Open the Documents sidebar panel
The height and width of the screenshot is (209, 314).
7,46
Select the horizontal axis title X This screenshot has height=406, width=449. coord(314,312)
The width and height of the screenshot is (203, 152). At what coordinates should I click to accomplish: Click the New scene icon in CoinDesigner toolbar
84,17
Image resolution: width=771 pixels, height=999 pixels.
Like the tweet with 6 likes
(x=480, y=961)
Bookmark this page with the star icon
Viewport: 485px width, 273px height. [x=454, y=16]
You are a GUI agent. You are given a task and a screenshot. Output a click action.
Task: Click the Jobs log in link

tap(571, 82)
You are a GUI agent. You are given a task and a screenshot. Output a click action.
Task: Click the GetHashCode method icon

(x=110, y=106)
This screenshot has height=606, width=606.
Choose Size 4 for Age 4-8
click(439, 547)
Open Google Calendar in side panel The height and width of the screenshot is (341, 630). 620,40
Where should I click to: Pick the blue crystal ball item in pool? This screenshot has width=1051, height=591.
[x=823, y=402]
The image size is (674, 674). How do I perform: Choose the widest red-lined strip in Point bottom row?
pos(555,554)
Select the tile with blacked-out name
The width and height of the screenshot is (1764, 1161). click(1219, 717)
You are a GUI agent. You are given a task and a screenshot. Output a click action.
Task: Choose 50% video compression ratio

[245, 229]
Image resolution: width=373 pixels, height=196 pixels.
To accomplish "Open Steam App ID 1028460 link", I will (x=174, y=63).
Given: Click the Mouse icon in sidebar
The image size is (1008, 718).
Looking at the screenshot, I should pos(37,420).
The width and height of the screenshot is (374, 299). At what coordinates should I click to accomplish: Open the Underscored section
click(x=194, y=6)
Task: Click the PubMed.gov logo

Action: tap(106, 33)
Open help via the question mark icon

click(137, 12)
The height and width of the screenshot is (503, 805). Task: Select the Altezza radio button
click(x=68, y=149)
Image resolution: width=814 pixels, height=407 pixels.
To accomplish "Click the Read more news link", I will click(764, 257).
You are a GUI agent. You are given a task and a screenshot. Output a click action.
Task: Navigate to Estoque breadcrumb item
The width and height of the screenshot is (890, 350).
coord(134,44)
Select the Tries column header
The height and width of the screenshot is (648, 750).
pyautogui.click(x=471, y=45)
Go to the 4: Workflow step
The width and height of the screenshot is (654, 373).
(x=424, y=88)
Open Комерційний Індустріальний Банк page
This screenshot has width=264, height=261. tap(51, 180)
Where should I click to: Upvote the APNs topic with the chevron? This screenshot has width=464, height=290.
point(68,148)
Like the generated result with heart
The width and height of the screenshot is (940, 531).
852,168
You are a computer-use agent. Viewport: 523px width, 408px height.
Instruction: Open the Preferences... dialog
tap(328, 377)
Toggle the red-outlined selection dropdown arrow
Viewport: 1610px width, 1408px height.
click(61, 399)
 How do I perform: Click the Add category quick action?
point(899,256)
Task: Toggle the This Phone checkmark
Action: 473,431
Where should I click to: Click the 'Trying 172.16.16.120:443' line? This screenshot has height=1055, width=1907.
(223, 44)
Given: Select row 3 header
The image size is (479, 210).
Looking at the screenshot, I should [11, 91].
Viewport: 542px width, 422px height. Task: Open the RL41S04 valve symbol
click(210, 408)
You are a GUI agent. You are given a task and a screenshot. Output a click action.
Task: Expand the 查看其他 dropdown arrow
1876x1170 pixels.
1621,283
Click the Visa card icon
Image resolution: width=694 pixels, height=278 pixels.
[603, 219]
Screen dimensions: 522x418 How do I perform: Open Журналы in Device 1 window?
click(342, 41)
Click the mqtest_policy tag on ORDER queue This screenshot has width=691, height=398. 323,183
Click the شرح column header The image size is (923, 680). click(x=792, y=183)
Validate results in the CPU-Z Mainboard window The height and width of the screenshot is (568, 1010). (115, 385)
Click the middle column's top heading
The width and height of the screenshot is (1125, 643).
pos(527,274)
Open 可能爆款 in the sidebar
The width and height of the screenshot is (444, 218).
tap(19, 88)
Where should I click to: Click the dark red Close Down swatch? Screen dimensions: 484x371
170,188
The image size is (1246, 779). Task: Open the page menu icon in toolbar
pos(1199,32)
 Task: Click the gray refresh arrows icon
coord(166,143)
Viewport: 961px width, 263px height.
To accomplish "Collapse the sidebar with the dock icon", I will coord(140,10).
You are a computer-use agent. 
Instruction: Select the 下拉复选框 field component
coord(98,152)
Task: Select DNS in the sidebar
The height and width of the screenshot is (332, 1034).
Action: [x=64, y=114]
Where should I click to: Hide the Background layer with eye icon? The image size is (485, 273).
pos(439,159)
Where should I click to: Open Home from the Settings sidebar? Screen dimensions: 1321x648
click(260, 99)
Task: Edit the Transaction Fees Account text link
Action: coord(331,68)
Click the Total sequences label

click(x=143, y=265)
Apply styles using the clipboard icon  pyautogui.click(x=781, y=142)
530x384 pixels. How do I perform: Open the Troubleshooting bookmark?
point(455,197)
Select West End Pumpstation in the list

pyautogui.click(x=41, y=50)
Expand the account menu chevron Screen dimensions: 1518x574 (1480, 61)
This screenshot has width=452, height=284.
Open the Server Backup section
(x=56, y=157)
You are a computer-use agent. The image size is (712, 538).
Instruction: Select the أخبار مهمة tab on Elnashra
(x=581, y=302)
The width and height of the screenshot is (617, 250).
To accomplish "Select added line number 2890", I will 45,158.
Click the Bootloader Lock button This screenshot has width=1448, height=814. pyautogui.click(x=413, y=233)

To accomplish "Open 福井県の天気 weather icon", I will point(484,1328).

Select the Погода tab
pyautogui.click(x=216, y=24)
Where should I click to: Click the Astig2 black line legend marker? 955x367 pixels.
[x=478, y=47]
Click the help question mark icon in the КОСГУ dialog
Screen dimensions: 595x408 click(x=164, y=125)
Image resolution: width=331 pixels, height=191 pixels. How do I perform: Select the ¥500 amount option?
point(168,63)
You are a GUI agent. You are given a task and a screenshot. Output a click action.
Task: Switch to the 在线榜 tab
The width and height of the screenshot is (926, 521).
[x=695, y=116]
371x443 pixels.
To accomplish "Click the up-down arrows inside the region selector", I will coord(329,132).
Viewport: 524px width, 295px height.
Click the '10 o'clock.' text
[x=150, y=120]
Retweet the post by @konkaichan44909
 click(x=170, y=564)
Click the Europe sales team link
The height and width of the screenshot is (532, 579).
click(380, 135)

★ ★ ★ ★

▶ _Goal_
Turn all of the lines above into a JSON list of strings, one string for each line, leaving out the blank lines.

▶ _Result of the exercise_
[
  "Open the Documents sidebar panel",
  "The height and width of the screenshot is (209, 314).",
  "7,46",
  "Select the horizontal axis title X This screenshot has height=406, width=449. coord(314,312)",
  "The width and height of the screenshot is (203, 152). At what coordinates should I click to accomplish: Click the New scene icon in CoinDesigner toolbar",
  "84,17",
  "Image resolution: width=771 pixels, height=999 pixels.",
  "Like the tweet with 6 likes",
  "(x=480, y=961)",
  "Bookmark this page with the star icon",
  "Viewport: 485px width, 273px height. [x=454, y=16]",
  "You are a GUI agent. You are given a task and a screenshot. Output a click action.",
  "Task: Click the Jobs log in link",
  "tap(571, 82)",
  "You are a GUI agent. You are given a task and a screenshot. Output a click action.",
  "Task: Click the GetHashCode method icon",
  "(x=110, y=106)",
  "This screenshot has height=606, width=606.",
  "Choose Size 4 for Age 4-8",
  "click(439, 547)",
  "Open Google Calendar in side panel The height and width of the screenshot is (341, 630). 620,40",
  "Where should I click to: Pick the blue crystal ball item in pool? This screenshot has width=1051, height=591.",
  "[x=823, y=402]",
  "The image size is (674, 674). How do I perform: Choose the widest red-lined strip in Point bottom row?",
  "pos(555,554)",
  "Select the tile with blacked-out name",
  "The width and height of the screenshot is (1764, 1161). click(1219, 717)",
  "You are a GUI agent. You are given a task and a screenshot. Output a click action.",
  "Task: Choose 50% video compression ratio",
  "[245, 229]",
  "Image resolution: width=373 pixels, height=196 pixels.",
  "To accomplish \"Open Steam App ID 1028460 link\", I will (x=174, y=63).",
  "Given: Click the Mouse icon in sidebar",
  "The image size is (1008, 718).",
  "Looking at the screenshot, I should pos(37,420).",
  "The width and height of the screenshot is (374, 299). At what coordinates should I click to accomplish: Open the Underscored section",
  "click(x=194, y=6)",
  "Task: Click the PubMed.gov logo",
  "Action: tap(106, 33)",
  "Open help via the question mark icon",
  "click(137, 12)",
  "The height and width of the screenshot is (503, 805). Task: Select the Altezza radio button",
  "click(x=68, y=149)",
  "Image resolution: width=814 pixels, height=407 pixels.",
  "To accomplish \"Click the Read more news link\", I will click(764, 257).",
  "You are a GUI agent. You are given a task and a screenshot. Output a click action.",
  "Task: Navigate to Estoque breadcrumb item",
  "The width and height of the screenshot is (890, 350).",
  "coord(134,44)",
  "Select the Tries column header",
  "The height and width of the screenshot is (648, 750).",
  "pyautogui.click(x=471, y=45)",
  "Go to the 4: Workflow step",
  "The width and height of the screenshot is (654, 373).",
  "(x=424, y=88)",
  "Open Комерційний Індустріальний Банк page",
  "This screenshot has width=264, height=261. tap(51, 180)",
  "Where should I click to: Upvote the APNs topic with the chevron? This screenshot has width=464, height=290.",
  "point(68,148)",
  "Like the generated result with heart",
  "The width and height of the screenshot is (940, 531).",
  "852,168",
  "You are a computer-use agent. Viewport: 523px width, 408px height.",
  "Instruction: Open the Preferences... dialog",
  "tap(328, 377)",
  "Toggle the red-outlined selection dropdown arrow",
  "Viewport: 1610px width, 1408px height.",
  "click(61, 399)",
  " How do I perform: Click the Add category quick action?",
  "point(899,256)",
  "Task: Toggle the This Phone checkmark",
  "Action: 473,431",
  "Where should I click to: Click the 'Trying 172.16.16.120:443' line? This screenshot has height=1055, width=1907.",
  "(223, 44)",
  "Given: Select row 3 header",
  "The image size is (479, 210).",
  "Looking at the screenshot, I should [11, 91].",
  "Viewport: 542px width, 422px height. Task: Open the RL41S04 valve symbol",
  "click(210, 408)",
  "You are a GUI agent. You are given a task and a screenshot. Output a click action.",
  "Task: Expand the 查看其他 dropdown arrow",
  "1876x1170 pixels.",
  "1621,283",
  "Click the Visa card icon",
  "Image resolution: width=694 pixels, height=278 pixels.",
  "[603, 219]",
  "Screen dimensions: 522x418 How do I perform: Open Журналы in Device 1 window?",
  "click(342, 41)",
  "Click the mqtest_policy tag on ORDER queue This screenshot has width=691, height=398. 323,183",
  "Click the شرح column header The image size is (923, 680). click(x=792, y=183)",
  "Validate results in the CPU-Z Mainboard window The height and width of the screenshot is (568, 1010). (115, 385)",
  "Click the middle column's top heading",
  "The width and height of the screenshot is (1125, 643).",
  "pos(527,274)",
  "Open 可能爆款 in the sidebar",
  "The width and height of the screenshot is (444, 218).",
  "tap(19, 88)",
  "Where should I click to: Click the dark red Close Down swatch? Screen dimensions: 484x371",
  "170,188",
  "The image size is (1246, 779). Task: Open the page menu icon in toolbar",
  "pos(1199,32)",
  " Task: Click the gray refresh arrows icon",
  "coord(166,143)",
  "Viewport: 961px width, 263px height.",
  "To accomplish \"Collapse the sidebar with the dock icon\", I will coord(140,10).",
  "You are a computer-use agent. ",
  "Instruction: Select the 下拉复选框 field component",
  "coord(98,152)",
  "Task: Select DNS in the sidebar",
  "The height and width of the screenshot is (332, 1034).",
  "Action: [x=64, y=114]",
  "Where should I click to: Hide the Background layer with eye icon? The image size is (485, 273).",
  "pos(439,159)",
  "Where should I click to: Open Home from the Settings sidebar? Screen dimensions: 1321x648",
  "click(260, 99)",
  "Task: Edit the Transaction Fees Account text link",
  "Action: coord(331,68)",
  "Click the Total sequences label",
  "click(x=143, y=265)",
  "Apply styles using the clipboard icon  pyautogui.click(x=781, y=142)",
  "530x384 pixels. How do I perform: Open the Troubleshooting bookmark?",
  "point(455,197)",
  "Select West End Pumpstation in the list",
  "pyautogui.click(x=41, y=50)",
  "Expand the account menu chevron Screen dimensions: 1518x574 (1480, 61)",
  "This screenshot has width=452, height=284.",
  "Open the Server Backup section",
  "(x=56, y=157)",
  "You are a computer-use agent. The image size is (712, 538).",
  "Instruction: Select the أخبار مهمة tab on Elnashra",
  "(x=581, y=302)",
  "The width and height of the screenshot is (617, 250).",
  "To accomplish \"Select added line number 2890\", I will 45,158.",
  "Click the Bootloader Lock button This screenshot has width=1448, height=814. pyautogui.click(x=413, y=233)",
  "To accomplish \"Open 福井県の天気 weather icon\", I will point(484,1328).",
  "Select the Погода tab",
  "pyautogui.click(x=216, y=24)",
  "Where should I click to: Click the Astig2 black line legend marker? 955x367 pixels.",
  "[x=478, y=47]",
  "Click the help question mark icon in the КОСГУ dialog",
  "Screen dimensions: 595x408 click(x=164, y=125)",
  "Image resolution: width=331 pixels, height=191 pixels. How do I perform: Select the ¥500 amount option?",
  "point(168,63)",
  "You are a GUI agent. You are given a task and a screenshot. Output a click action.",
  "Task: Switch to the 在线榜 tab",
  "The width and height of the screenshot is (926, 521).",
  "[x=695, y=116]",
  "371x443 pixels.",
  "To accomplish \"Click the up-down arrows inside the region selector\", I will coord(329,132).",
  "Viewport: 524px width, 295px height.",
  "Click the '10 o'clock.' text",
  "[x=150, y=120]",
  "Retweet the post by @konkaichan44909",
  " click(x=170, y=564)",
  "Click the Europe sales team link",
  "The height and width of the screenshot is (532, 579).",
  "click(380, 135)"
]